Friday, August 07, 2009

From South China Morning Post: Act of Faith for Blues Brothers by Robin Lynam

Act of faith for blues brothers SCMP Thursday July 9, 2009

Henry and Roger Chung explore their spiritual side through gospel, writes Robin Lynam

Henry Chung is not the first bluesman to balance playing the devil's music with the Lord's. Blind Willie Johnson and the Reverend Gary Davis are just two who made the connection between the blues and spirituals overt, and the “father of gospel music", Thomas A. Dorsey, was a blues pianist previously know as Georgia Tom.

Nevertheless, it may come as a surprise to audiences who have witnessed Chung blowing up a storm on his Saturday night harmonica gigs that Sunday morning finds him worshipping in a Methodist church. Now that side of his life is finding expression in his music.

There may be a few blues tunes played this Saturday at the Fringe Club when Chung takes the stage with his brother Roger and their band, but the emphasis of the evening will be on devotional songs, performed in a wide variety of styles.

“Blues and gospel are brothers. A lot of the old gospel music comes from blues roots,” says Chung.
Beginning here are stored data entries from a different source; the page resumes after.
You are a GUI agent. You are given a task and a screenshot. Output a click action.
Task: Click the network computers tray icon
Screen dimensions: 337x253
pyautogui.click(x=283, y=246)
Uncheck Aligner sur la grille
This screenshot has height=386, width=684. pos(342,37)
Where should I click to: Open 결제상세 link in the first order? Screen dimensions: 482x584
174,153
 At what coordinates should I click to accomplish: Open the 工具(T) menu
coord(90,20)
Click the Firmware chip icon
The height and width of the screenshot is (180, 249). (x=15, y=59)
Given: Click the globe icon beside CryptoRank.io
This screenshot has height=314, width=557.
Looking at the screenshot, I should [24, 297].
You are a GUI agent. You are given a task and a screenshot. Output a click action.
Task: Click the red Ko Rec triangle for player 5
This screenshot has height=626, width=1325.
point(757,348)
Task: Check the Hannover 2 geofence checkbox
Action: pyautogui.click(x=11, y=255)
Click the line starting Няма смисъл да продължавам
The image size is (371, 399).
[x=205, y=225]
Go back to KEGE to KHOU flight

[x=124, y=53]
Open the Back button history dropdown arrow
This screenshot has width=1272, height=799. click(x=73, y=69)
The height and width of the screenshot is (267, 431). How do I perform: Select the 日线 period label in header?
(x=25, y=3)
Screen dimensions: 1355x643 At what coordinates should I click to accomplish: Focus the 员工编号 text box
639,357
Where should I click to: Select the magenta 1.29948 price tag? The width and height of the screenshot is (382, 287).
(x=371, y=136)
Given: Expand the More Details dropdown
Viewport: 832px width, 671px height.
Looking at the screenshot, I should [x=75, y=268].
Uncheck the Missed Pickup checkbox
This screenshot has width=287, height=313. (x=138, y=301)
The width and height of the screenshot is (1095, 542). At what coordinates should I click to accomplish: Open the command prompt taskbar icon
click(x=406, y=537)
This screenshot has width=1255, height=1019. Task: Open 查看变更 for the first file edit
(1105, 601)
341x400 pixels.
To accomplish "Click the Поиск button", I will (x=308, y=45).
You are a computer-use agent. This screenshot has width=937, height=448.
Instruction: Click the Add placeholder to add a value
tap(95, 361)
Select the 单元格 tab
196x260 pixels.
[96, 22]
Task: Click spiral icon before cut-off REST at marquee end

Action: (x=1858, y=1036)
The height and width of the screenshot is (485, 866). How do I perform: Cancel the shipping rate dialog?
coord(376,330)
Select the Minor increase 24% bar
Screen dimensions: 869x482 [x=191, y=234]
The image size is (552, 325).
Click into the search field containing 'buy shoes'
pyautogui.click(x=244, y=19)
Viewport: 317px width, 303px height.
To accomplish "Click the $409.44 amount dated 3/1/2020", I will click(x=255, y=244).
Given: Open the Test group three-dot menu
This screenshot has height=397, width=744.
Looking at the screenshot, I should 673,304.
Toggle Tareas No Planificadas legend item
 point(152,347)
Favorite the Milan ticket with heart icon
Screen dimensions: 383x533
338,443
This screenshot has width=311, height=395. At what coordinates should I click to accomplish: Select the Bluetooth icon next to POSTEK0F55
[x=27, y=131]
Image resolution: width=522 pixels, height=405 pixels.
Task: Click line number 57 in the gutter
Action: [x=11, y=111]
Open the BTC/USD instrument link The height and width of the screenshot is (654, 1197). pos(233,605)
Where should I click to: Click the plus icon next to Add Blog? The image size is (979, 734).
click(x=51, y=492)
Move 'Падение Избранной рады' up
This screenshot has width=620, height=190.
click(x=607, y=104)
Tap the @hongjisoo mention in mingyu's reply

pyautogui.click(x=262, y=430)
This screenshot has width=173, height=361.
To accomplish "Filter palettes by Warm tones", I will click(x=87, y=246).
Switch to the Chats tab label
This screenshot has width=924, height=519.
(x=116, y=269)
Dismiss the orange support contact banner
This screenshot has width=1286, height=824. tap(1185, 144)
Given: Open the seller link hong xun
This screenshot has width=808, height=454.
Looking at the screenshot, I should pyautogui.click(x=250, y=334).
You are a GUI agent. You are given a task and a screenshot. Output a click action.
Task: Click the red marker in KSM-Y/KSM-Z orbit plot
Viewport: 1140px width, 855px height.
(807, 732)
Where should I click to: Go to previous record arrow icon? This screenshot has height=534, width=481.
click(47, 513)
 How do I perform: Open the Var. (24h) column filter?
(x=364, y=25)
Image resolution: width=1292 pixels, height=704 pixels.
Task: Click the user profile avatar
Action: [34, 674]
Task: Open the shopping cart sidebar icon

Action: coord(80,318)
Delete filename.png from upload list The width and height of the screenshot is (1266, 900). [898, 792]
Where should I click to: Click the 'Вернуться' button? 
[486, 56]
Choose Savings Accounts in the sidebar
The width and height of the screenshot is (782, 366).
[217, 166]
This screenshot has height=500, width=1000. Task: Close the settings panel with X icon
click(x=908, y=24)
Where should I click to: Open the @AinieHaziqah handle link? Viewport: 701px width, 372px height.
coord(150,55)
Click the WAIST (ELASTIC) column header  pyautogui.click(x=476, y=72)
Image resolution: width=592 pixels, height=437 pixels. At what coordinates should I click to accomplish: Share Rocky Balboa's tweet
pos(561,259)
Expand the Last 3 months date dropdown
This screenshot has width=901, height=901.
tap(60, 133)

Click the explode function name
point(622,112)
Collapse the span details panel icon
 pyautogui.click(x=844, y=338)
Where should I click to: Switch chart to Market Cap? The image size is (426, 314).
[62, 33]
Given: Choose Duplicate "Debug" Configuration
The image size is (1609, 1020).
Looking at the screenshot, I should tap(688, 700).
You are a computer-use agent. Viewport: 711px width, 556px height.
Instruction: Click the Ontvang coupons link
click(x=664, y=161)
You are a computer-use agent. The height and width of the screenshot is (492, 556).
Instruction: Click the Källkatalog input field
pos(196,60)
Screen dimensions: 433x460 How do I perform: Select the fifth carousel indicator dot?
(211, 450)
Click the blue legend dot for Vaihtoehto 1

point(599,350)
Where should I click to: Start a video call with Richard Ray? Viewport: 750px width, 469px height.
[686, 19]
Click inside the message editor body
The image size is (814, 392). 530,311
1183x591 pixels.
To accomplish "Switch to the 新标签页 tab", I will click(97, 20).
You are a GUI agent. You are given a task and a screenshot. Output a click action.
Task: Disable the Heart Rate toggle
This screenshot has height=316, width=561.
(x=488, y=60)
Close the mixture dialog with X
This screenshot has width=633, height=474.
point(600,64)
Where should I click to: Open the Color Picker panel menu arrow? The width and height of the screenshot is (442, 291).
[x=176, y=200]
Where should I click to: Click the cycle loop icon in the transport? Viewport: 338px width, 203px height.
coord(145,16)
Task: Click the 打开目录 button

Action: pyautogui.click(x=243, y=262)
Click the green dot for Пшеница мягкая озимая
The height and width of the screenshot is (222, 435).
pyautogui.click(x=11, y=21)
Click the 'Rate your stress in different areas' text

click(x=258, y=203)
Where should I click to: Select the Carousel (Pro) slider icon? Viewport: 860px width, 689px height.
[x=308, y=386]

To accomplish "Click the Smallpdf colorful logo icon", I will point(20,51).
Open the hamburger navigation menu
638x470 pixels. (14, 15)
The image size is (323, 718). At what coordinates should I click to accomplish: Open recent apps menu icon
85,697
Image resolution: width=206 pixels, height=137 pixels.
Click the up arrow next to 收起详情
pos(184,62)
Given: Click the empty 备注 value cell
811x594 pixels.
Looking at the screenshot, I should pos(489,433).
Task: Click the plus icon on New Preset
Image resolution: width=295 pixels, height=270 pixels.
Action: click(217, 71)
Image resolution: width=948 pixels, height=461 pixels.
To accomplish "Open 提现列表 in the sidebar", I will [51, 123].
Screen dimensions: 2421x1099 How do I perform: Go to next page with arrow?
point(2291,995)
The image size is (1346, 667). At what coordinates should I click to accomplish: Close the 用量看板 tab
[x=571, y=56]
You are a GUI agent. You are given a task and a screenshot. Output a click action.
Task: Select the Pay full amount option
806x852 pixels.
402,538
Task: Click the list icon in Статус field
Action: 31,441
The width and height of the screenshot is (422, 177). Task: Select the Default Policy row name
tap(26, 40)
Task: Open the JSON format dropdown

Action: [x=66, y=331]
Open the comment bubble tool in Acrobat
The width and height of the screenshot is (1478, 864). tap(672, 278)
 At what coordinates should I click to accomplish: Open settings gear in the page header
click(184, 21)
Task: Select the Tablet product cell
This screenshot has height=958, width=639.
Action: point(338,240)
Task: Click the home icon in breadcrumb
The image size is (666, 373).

The gig marks the official launch of The Chimes, which he describes as “possibly the first “made in HK" gospel album which features an all star cast”. It is a joint project by the brothers, with Roger handling lead vocals and Henry on harmonica. All proceeds will go to a charitable foundation, although exactly how the money will be disbursed has yet to be determined.

Guest vocalists on the album include Grammy nominated gospel singer Howard McCrary and local performers Mimi Lo, Mimi Tang, A-dAY, Marsha Yuan, and the Eternity Girls. Instrumental contributors include Ted Lo, Eugene Pao, Barry Chung, Roel Garcia, Joey Villanueva, Anthony Fernandez, Sylvain Gagnon, Tommy Ho, Jezrael Lucero, Rayvaughn Covington, Raymond Au and Hou Shieh-Chieh. A number of street musicians and several members of the Hong Kong Sinfonietta also contributed to the sessions.

For the gig, the brothers' band will be led by pianist Billy Chan with Barry Chung on guitar, Tsang Tak-hong on bass, Bob Mocarsky on organ and Jimi Galvea on drums. Roger, an accomplished keyboard player, will contribute some parts, but will concentrate on lead vocals.

The Fringe Club performance inaugurates a mini “tour” of Hong Kong in support of the album, taking in gigs on July 24 at Backstage Live, July 30 at the Philia Lounge and August 5 at the Kubrick Café.

For both brothers, The Chimes was a labour of love, and they are keen that it should reach a wide audience. It is their first joint recording project, and Henry Chung’s first as a leader. He says he would also like to make a blues album, but hopes to do so in the US with members of the last Muddy Waters Band.

The Chimes took about six months to record, and the Chungs involved as many of Hong Kong's leading musicians as possible.

The investment in quality of sound and performance has been considerable. Two months were spent on mixing alone and the album was mastered at Sterling Studio in New York by Greg Calbi whose credits include Paul Simon's Graceland.

Chung stresses that the songs, for each of which the brothers wrote both words and music either jointly or individually, are not intended to promote any particular religious line, but rather a more general sense of spirituality.

“In God we're all one, and that's what this album is about,” he says. “We're preaching values like world peace, and seeking freedom and liberty, releasing oneself from pain and suffering.”

Both brothers stress that with this CD, along with expressing their religious views, they wanted to showcase and pay tribute to Hong Kong's musical diversity and include elements of the many styles they have loved over the years.

Along with gospel-styled tracks, The Chimes incorporates elements of blues, jazz, bossa nova, reggae, acoustic contemporary folk and a fair dose of Canto-pop. Although some lyrics are sung in English, much of the album is in Cantonese.

Both brothers are nostalgic for the Canto-pop of the 70s and 80s, which they consider “the golden age”. It is Roger Chung points out, the music they grew up with before going to America and being introduced to the blues and jazz.

The album is also dotted with musical allusions to chapters of the western pop history. Thanks Be to God quotes the classic Santo and Johnny instrumental Sleepwalk while That Morn Shall Tearless Be echoes Bob Marley's No Woman No Cry, John Lennon’s Imagine, and Procol Harum's A Whiter Shade of Pale by borrowing the chord progression from J.S. Bach's Air on a G String.

Soul Serenade is a Chinese hymn, but shares a title with soul jazz saxophonist King Curtis signature tune.

“We wanted to present the best sides of Hong Kong to people so we got the best Hong Kong musicians. This is not only our gift to God but our ode to Hong Kong people. We want to share the best of Hong Kong music with them,” Henry Chung says.